Production label for Mondo Media

6 Point Harness is an American animation studio and production label of Mondo Media based in Los Angeles. It develops and produces animated television programming, feature films, commercial, music videos and web-based content. Founded by Brendan Burch in 2003, some of the studio's most notable productions include Tom Hanks' Electric City, Fox's Cosmos: A Spacetime Odyssey, MTV's Good Vibes, Nick Jr.'s Wow! Wow! Wubbzy!, Nickelodeon's El Tigre: The Adventures of Manny Rivera, Adult Swim's Apollo Gauntlet and Lazor Wulf, the animated feature The Drawn Together Movie: The Movie!, and the web series Dick Figures for the YouTube channel Mondo Media. 6PH also released Dick Figures: The Movie, an in-house production developed from the company's web series.

On September 19, 2016, it was announced that 6 Point Harness merged with Mondo Media, with Mondo being the surviving entity. Despite ceasing to be a distinct legal operation, it remains the primary production and distribution arm for Mondo's filmed and televised output. Burch is currently CEO of the merged company, replacing Mondo's John Evershed.

== History ==
Brendan Burch founded the studio in June 2003. In 2010, 6 Point Harness approached Mondo Media with a pitch for Dick Figures and arranged a partnership for the series; 6 Point Harness provided the financing and production while distribution was provided by Mondo Media.

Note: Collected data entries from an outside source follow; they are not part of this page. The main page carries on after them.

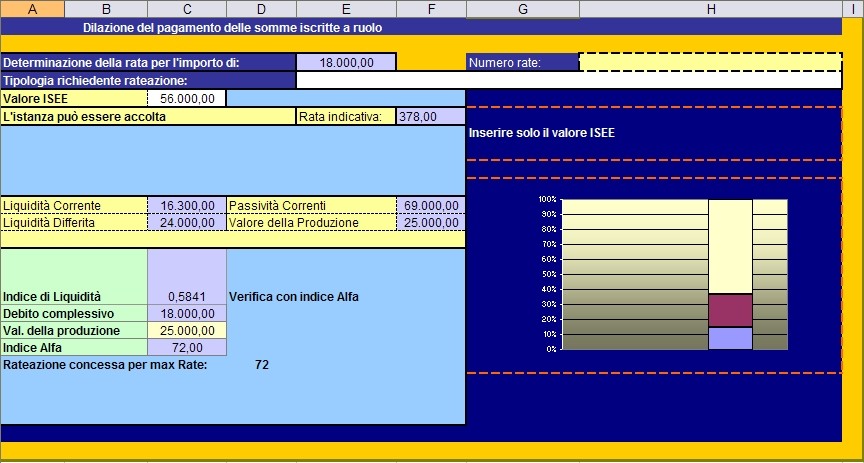
Task: Click the yellow segment of the chart bar
Action: tap(730, 245)
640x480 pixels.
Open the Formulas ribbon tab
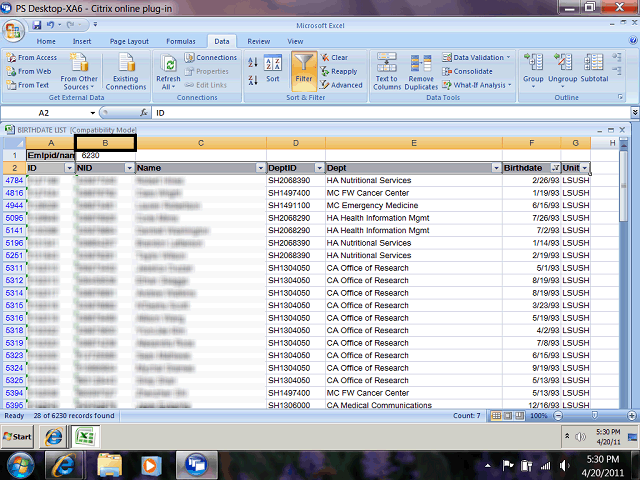click(x=180, y=41)
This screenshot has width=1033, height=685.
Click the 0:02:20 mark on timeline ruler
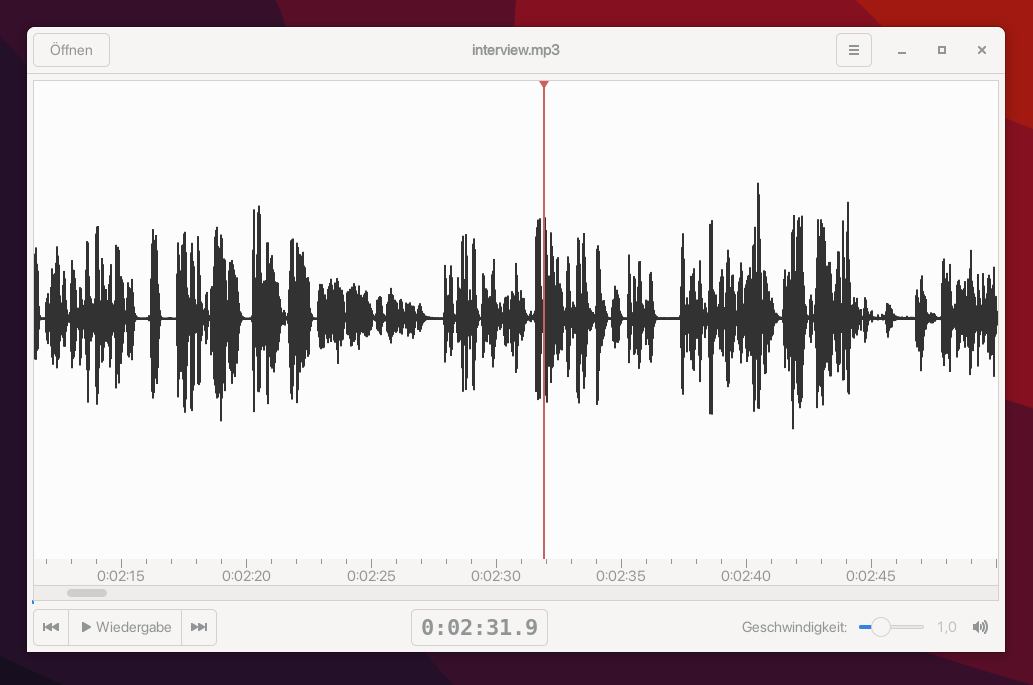(246, 576)
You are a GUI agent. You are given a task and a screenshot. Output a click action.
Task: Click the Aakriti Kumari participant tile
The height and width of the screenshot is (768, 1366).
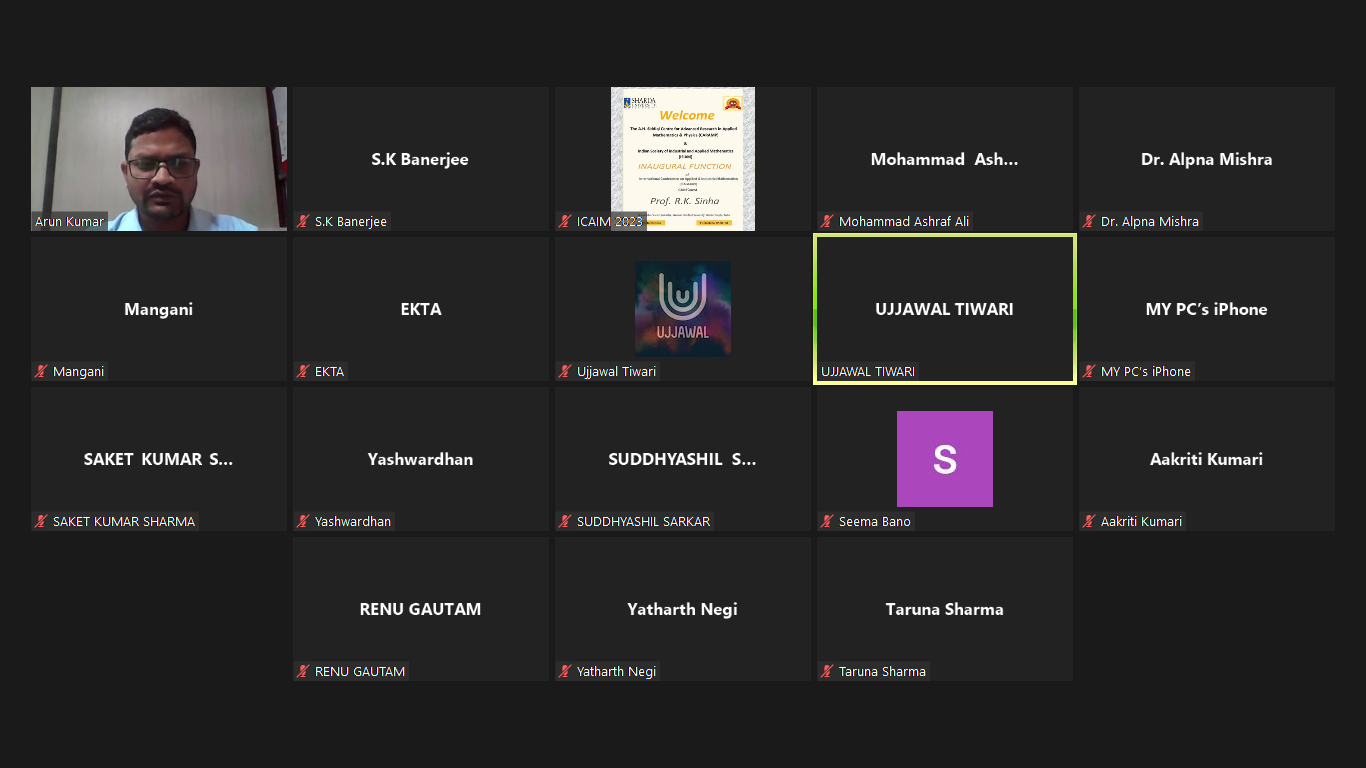pyautogui.click(x=1206, y=459)
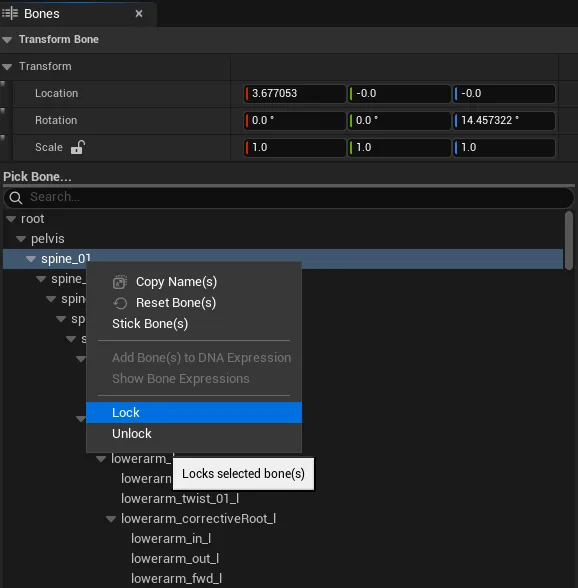Close the Bones tab
Screen dimensions: 578x588
point(139,14)
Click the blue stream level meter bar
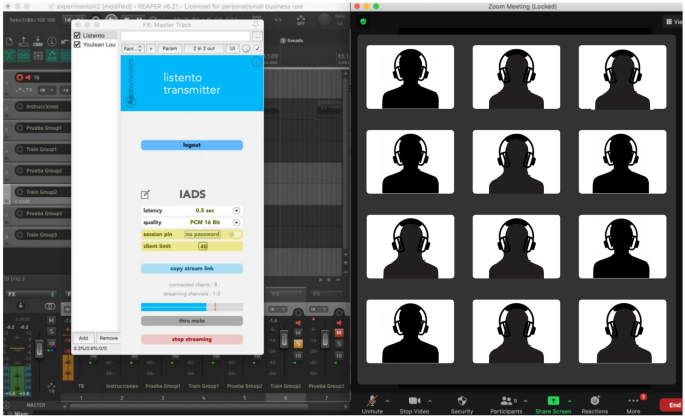685x418 pixels. click(x=177, y=307)

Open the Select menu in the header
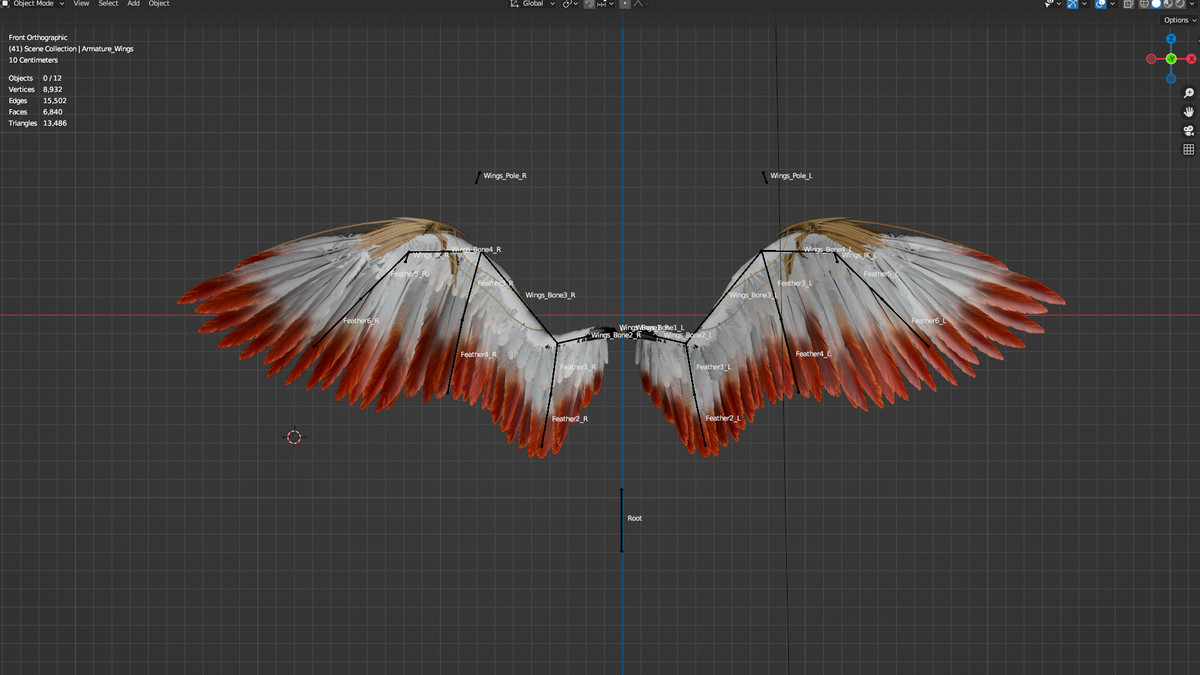pyautogui.click(x=108, y=4)
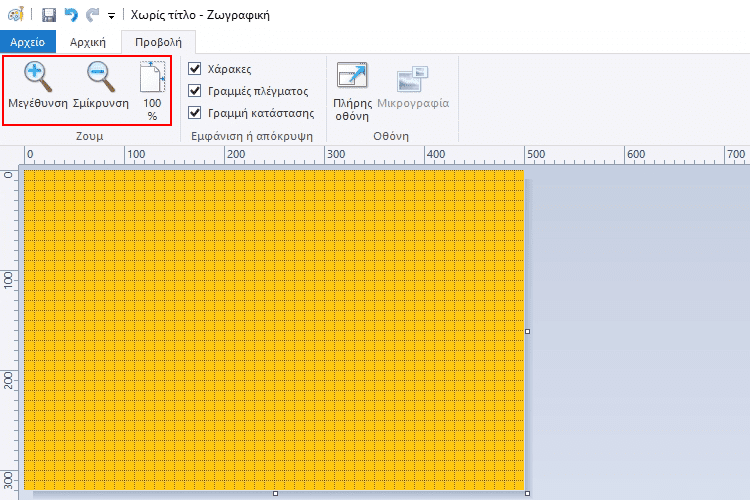Open the Αρχείο file menu
This screenshot has height=500, width=750.
click(28, 42)
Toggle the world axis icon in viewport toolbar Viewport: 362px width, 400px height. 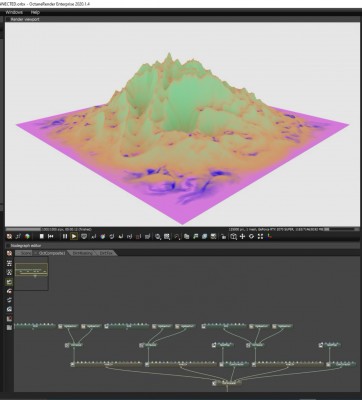269,236
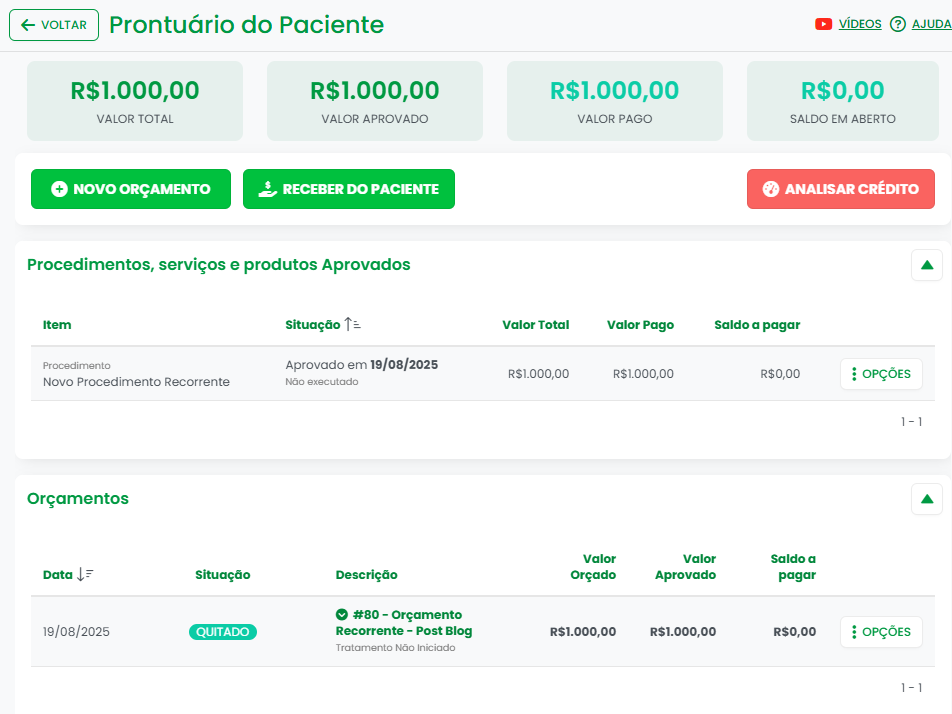Open the Ajuda link
952x714 pixels.
pyautogui.click(x=930, y=24)
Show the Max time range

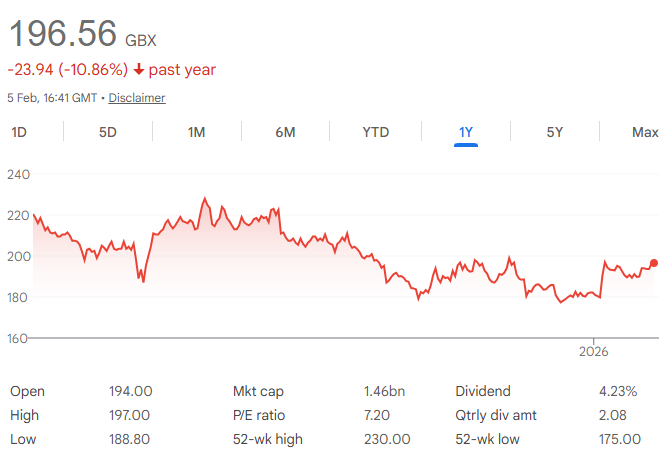coord(645,132)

In 2011, John Andrews came on board with the company to form 6 Point Media, the commercial branch of the studio. Six Point Harness and Titmouse, Inc. launched Rug Burn, a YouTube channel for animation, in 2012. Six Point Harness raised $313,411 through KickStarter to produce a feature-length episode of Dick Figures in 2012.

In 2013, the studio had two nominations for "Best Animated Web Series" for Dick Figures and Electric City at the Streamy Awards, with Electric City bringing the studio its first Streamy Award. That same year Dick Figures received an Annie Award nomination for Outstanding Achievement, Directing in an Animated Television or other Broadcast Venue Production.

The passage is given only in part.